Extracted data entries
%%
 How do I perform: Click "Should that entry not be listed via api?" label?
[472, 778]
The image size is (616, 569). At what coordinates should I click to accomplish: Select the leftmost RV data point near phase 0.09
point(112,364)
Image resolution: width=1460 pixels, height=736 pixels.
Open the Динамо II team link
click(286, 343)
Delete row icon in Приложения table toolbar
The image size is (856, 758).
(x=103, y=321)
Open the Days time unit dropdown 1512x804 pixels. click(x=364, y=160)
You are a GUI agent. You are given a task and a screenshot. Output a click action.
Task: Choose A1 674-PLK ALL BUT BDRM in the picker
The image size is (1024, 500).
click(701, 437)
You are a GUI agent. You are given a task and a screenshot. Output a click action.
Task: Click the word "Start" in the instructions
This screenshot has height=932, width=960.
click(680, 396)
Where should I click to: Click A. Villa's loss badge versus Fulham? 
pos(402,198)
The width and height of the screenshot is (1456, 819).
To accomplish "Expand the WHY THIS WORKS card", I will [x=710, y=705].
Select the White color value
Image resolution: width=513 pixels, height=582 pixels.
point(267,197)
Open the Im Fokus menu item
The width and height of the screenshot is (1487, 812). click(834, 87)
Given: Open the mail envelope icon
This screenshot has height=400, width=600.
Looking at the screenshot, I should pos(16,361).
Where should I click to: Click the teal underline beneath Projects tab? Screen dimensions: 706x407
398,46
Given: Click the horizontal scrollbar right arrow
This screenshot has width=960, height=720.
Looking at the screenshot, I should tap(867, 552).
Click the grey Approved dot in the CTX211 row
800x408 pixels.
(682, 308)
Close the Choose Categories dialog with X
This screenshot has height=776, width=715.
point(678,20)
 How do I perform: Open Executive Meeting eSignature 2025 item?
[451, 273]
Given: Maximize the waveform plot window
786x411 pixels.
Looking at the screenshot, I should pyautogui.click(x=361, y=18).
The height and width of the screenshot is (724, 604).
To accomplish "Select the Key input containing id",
%%
Note every line of the records that holds the word "Choose", and copy it.

— Answer space —
Task: Choose A1 674-PLK ALL BUT BDRM in the picker
Close the Choose Categories dialog with X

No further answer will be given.